İstanbul Cumhuriyet Başsavcılığı, dün Radyo Televizyon Üst Kurulu’na (RTÜK) gönderdiği yazıyla 12 yıl evvel yaşanan ve milyonlarca yurttaşın katıldığı “Gezi Parkı” protestoları sırasında “propaganda mahiyetinde” yayın yapan medya kuruluşlarının yayın kayıtlarını istedi.
2013 yılındaki hareketlerle ilgili İstanbul Cumhuriyet Başsavcılığı tarafından soruşturma başlatıldı.
Savcılık, gönderdiği yazıda RTÜK’ten, Seyahat protestolarının başladığı tarih olan 27 Mayıs 2013’ten itibaren “gösterilerin yaygınlaşması, propagandasının yapılması, kamuoyuna yasal gösterilmesi biçiminde gerçekleşen ve olayların büyüyerek kamu güvenliğini tehdit eder hale gelmesine sebep olan” tüm medya kayıtların derlenerek üst yazı ile başsavcılığa gönderilmesini istedi.
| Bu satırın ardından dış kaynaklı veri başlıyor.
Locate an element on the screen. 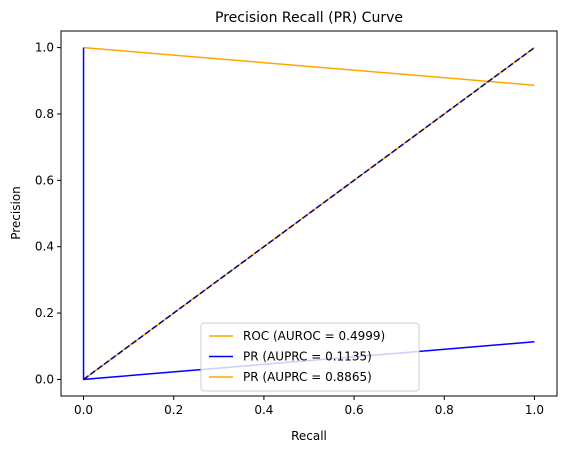 This screenshot has width=567, height=453. x-tick-label: 0.8 is located at coordinates (444, 410).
Savcılığın yazısında, protesto periyodunda kimi kümeler tarafından Twitter üzerinden #occupygezi ve #DirenGeziParkı üzere hashtagler açılarak Seyahat Parkı’nın simgeleştirildiğini belirten savcılık yazısında, yazıda, “…ısrarla ‘direniş, ayaklanma vb.’ davetler ile anılır hale getirilmiştir” sözlerine yer verdi.
KAZAN: KEYFİ BİR SÜREÇ
“Benzer yürüyüşlere teşebbüs edilemesin, endişe dört bir tarafı sarsın, herkes titresin” fikriyle bu türlü bir yol izlendiğini belirten eski İstanbul Barosu Başkanı hukukçu Turgut Kazan, Avrupa İnsan Hakları Mahkemesi kararlarına atıf yaparak toplantı ve şov hakkının memleketler arası hukukça garanti altına alındığını vurguladı.
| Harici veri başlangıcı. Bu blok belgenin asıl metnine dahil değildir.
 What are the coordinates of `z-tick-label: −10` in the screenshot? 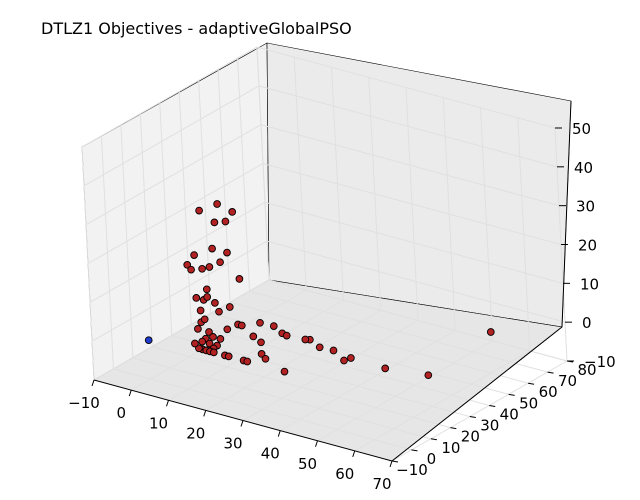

Kazan, “Hukukla bağdaşır yanı yoktur, kanunla bağdaşır yanı yoktur. Keyfi bir sürecin yine başlatılacağı anlaşılıyor” diye konuştu.
“GEZİ DİRENİŞ SEMBOLÜ”
Avukat Celal Ülgen ise “Siyasi iktidarın Gezi’yi aklından çıkarmamış olduğunu göstermektedir. Seyahat aslında genç jenerasyonun haksızlığa karşı direniş sembolüdür” dedi.